Second, make sure the underlying file is in better shape than just “notice served”. The Ministry of Justice supporting document is a useful reminder that possession is a staged court process: claim, order, warrant and only then repossession by county court bailiffs. A weak or incomplete file does not become less risky just because the broader policy spotlight is on Section 21. Landlords may want to check tenancy records, service evidence, arrears schedules, communication logs and any documents that support the ground being relied on.

Third, separate legal entitlement from practical timing. A landlord may have a route to seek possession, but that does not mean the property will be recovered quickly. The latest figures suggest that once a case reaches court, the full journey can still take months. That can affect how landlords plan repairs, reletting, sales, cashflow and communication with agents or contractors. This is not financial or legal advice, but it is a good reason to avoid optimistic assumptions about how fast a difficult case will conclude.

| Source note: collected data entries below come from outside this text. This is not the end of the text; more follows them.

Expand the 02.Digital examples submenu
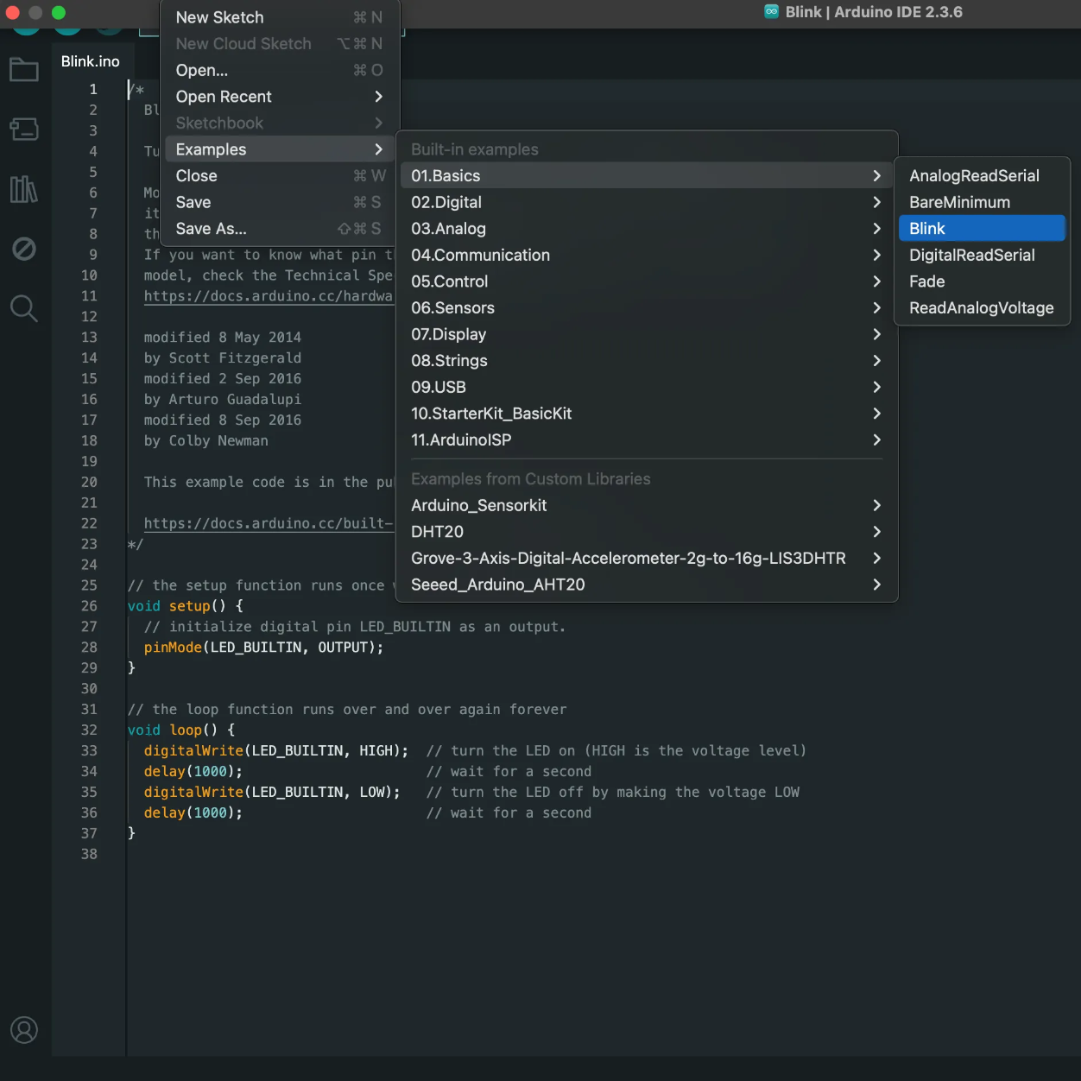Image resolution: width=1081 pixels, height=1081 pixels. [x=446, y=202]
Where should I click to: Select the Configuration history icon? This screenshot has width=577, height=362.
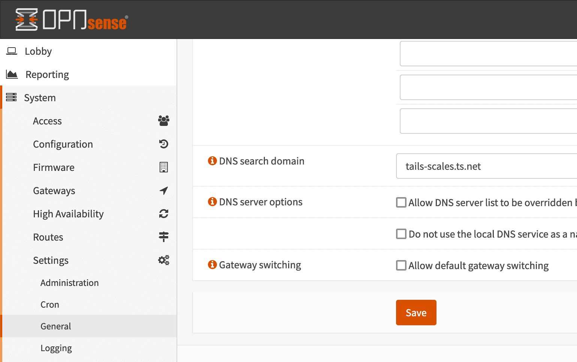tap(164, 144)
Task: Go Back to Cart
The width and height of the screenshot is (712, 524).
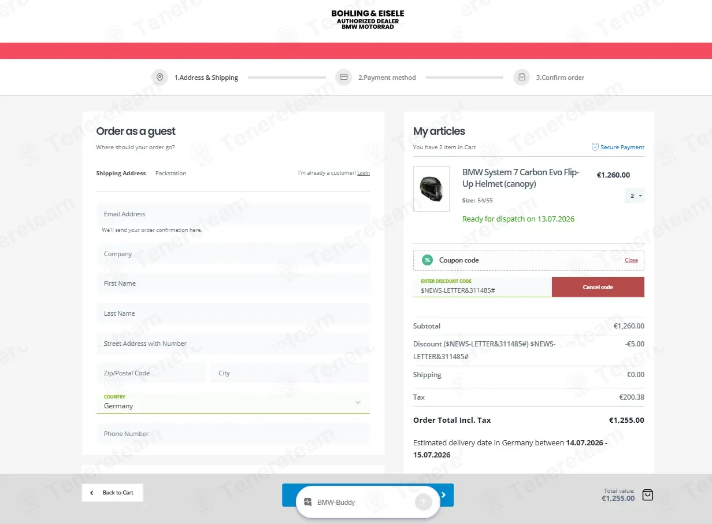Action: pos(113,493)
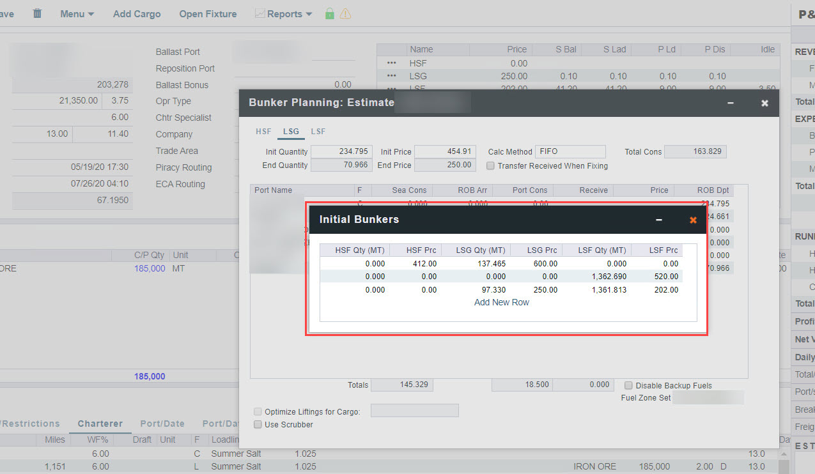
Task: Open the Calc Method FIFO field
Action: 570,152
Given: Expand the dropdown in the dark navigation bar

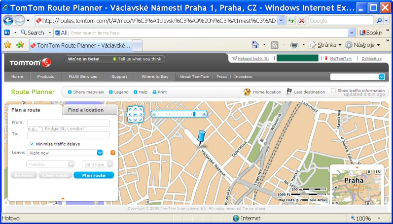Looking at the screenshot, I should point(381,77).
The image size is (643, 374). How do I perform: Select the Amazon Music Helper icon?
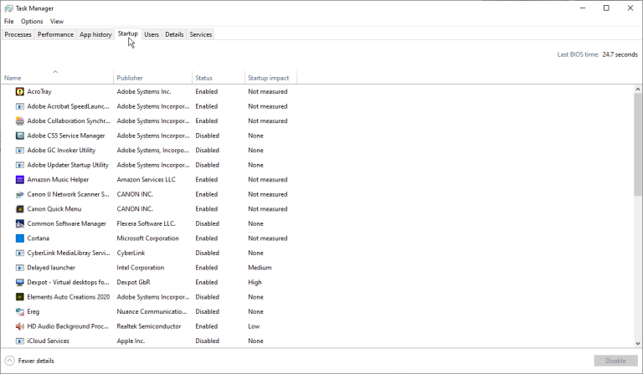[20, 180]
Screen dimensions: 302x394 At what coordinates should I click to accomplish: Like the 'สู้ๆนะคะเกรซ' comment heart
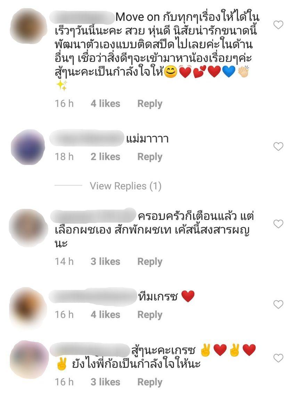tap(278, 358)
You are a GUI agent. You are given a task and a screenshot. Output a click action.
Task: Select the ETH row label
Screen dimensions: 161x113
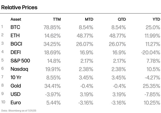pos(15,35)
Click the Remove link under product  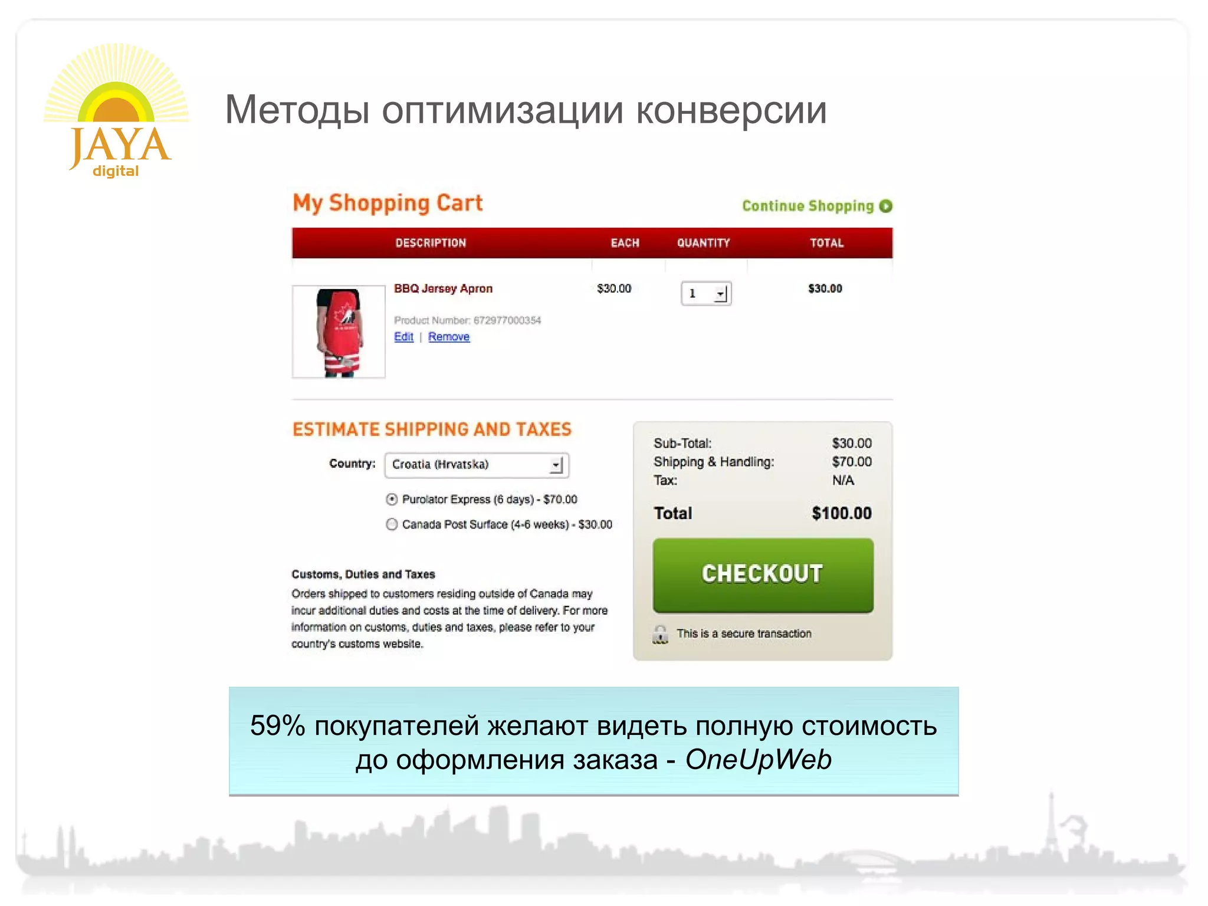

Fourth, keep the geography point in mind. The possession statistics cover England and Wales, while the Renters’ Rights Act changes discussed above apply to England. That means the court data is useful context, but landlords should be careful not to blur England-only reform rules with wider England-and-Wales court trends.

A practical takeaway

The latest possession figures are not a signal that landlords suddenly need to rush into court, and they do not prove that every fall in claims is caused by the May reforms. What they do show is something more practical: possession cases can still take time to work through the system, even when new claim volumes are lower.

For landlords with live issues, the sensible response is to get organised early, check official guidance, and make sure any possession-related paperwork and evidence are not being left until the last minute. Where a case is legally or procedurally sensitive, it may be worth seeking professional advice on the specific circumstances.